## Case Study 4: Range Join Conditions [TODO]

> A naive approach (just specifying this as the range condition) would result in a full cartesian product and a filter that enforces the condition (tested using Spark 2.0). This has a horrible effect on performance, especially if DataFrames are more than a few hundred thousands records.

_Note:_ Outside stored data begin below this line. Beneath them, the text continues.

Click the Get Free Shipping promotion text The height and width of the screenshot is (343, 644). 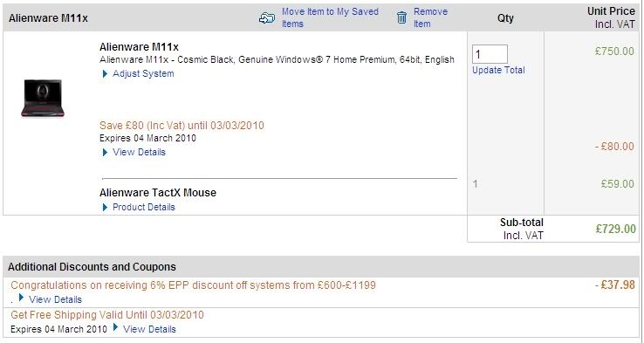107,315
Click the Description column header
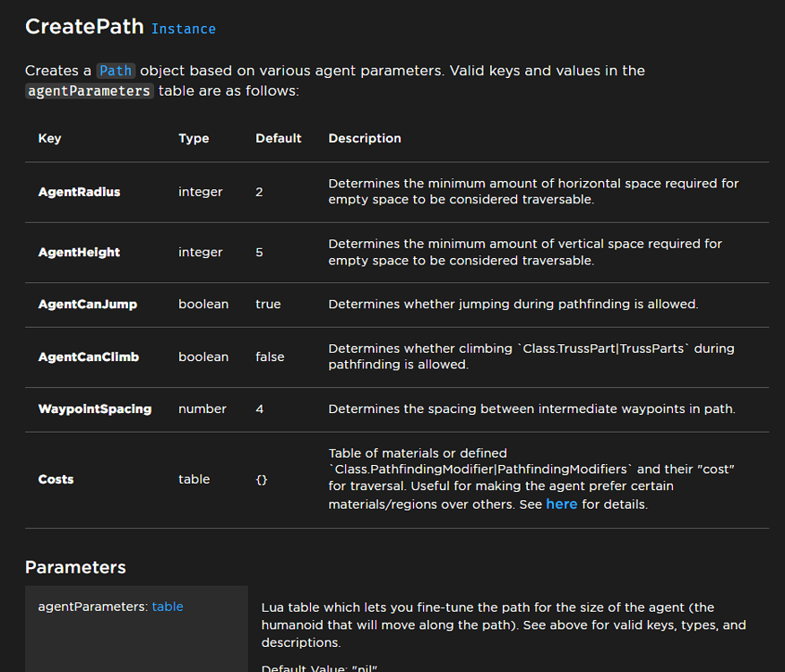This screenshot has height=672, width=785. pyautogui.click(x=365, y=138)
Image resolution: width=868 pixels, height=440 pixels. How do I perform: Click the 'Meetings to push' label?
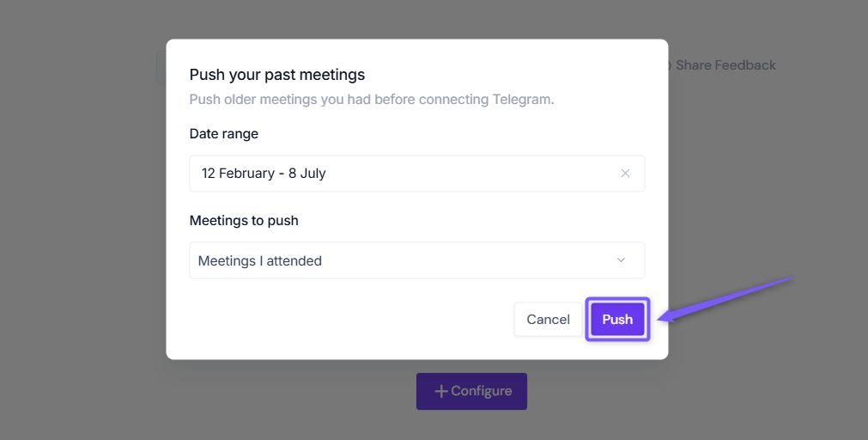pyautogui.click(x=244, y=221)

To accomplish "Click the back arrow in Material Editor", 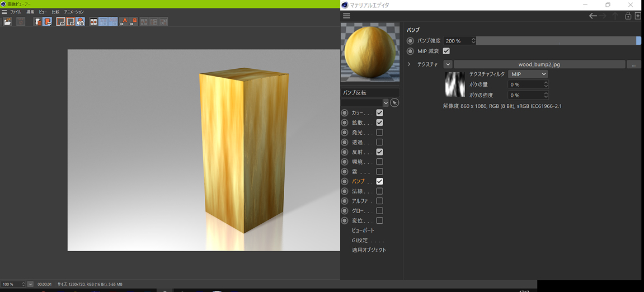I will click(593, 16).
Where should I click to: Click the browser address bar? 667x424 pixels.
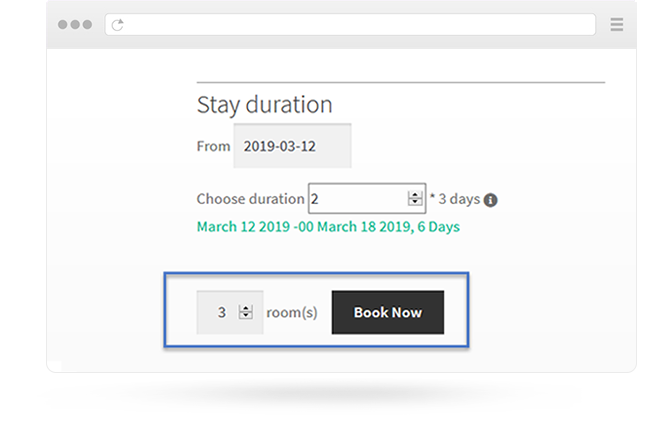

source: http://zachmoshe.com/2016/09/26/efficient-range-joins-with-spark.html

> The source of the problem is pretty simple. When you execute join and join condition is not equality based the only thing that Spark can do right now is expand it to Cartesian product followed by filter what is pretty much what happens inside `BroadcastNestedLoopJoin`

source: https://stackoverflow.com/questions/37953830/spark-sql-performance-join-on-value-between-min-and-max?answertab=active#tab-top

### Library Imports

In [1]:
from pyspark.sql import SparkSession
from pyspark.sql import functions as F

Create a `SparkSession`. No need to create `SparkContext` as you automatically get it as part of the `SparkSession`.

In [2]:
spark = SparkSession.builder \
    .master("local") \
    .appName("Exploring Joins") \
    .config("spark.some.config.option", "some-value") \
    .getOrCreate()

sc = spark.sparkContext

### Initial Dataset

In [3]:
geo_loc_table = spark.createDataFrame([
    (1, 10, "foo"), 
    (11, 36, "bar"), 
    (37, 59, "baz"),
], ["ipstart", "ipend", "loc"])

geo_loc_table.toPandas()

Unnamed: 0,ipstart,ipend,loc
0,1,10,foo
1,11,36,bar
2,37,59,baz


In [4]:
records_table = spark.createDataFrame([
    (1, 11), 
    (2, 38), 
    (3, 50),
],["id", "inet"])

records_table.toPandas()

Unnamed: 0,id,inet
0,1,11
1,2,38
2,3,50


### Option #1

In [5]:
join_condition = [
    records_table['inet'] >= geo_loc_table['ipstart'],
    records_table['inet'] <= geo_loc_table['ipend'],
]

df = records_table.join(geo_loc_table, join_condition, "left")

df.toPandas()

Unnamed: 0,id,inet,ipstart,ipend,loc
0,1,11,11,36,bar
1,2,38,37,59,baz
2,3,50,37,59,baz


In [6]:
df.explain()

== Physical Plan ==
BroadcastNestedLoopJoin BuildRight, LeftOuter, ((inet#7L >= ipstart#0L) && (inet#7L <= ipend#1L))
:- Scan ExistingRDD[id#6L,inet#7L]
+- BroadcastExchange IdentityBroadcastMode
   +- Scan ExistingRDD[ipstart#0L,ipend#1L,loc#2]


### Option #2

In [7]:
from bisect import bisect_right
from pyspark.sql.functions import udf
from pyspark.sql.types import LongType

geo_start_bd = spark.sparkContext.broadcast(map(lambda x: x.ipstart, geo_loc_table
    .select("ipstart")
    .orderBy("ipstart")
    .collect()
))

def find_le(x):
    'Find rightmost value less than or equal to x'
    i = bisect_right(geo_start_bd.value, x)
    if i:
        return geo_start_bd.value[i-1]
    return None

records_table_with_ipstart = records_table.withColumn(
    "ipstart", udf(find_le, LongType())("inet")
)

df = records_table_with_ipstart.join(geo_loc_table, ["ipstart"], "left")

df.toPandas()

Unnamed: 0,ipstart,id,inet,ipend,loc
0,37,2,38,59,baz
1,37,3,50,59,baz
2,11,1,11,36,bar


In [8]:
df.explain()

== Physical Plan ==
*(4) Project [ipstart#27L, id#6L, inet#7L, ipend#1L, loc#2]
+- SortMergeJoin [ipstart#27L], [ipstart#0L], LeftOuter
   :- *(2) Sort [ipstart#27L ASC NULLS FIRST], false, 0
   :  +- Exchange hashpartitioning(ipstart#27L, 200)
   :     +- *(1) Project [id#6L, inet#7L, pythonUDF0#36L AS ipstart#27L]
   :        +- BatchEvalPython [find_le(inet#7L)], [id#6L, inet#7L, pythonUDF0#36L]
   :           +- Scan ExistingRDD[id#6L,inet#7L]
   +- *(3) Sort [ipstart#0L ASC NULLS FIRST], false, 0
      +- Exchange hashpartitioning(ipstart#0L, 200)
         +- Scan ExistingRDD[ipstart#0L,ipend#1L,loc#2]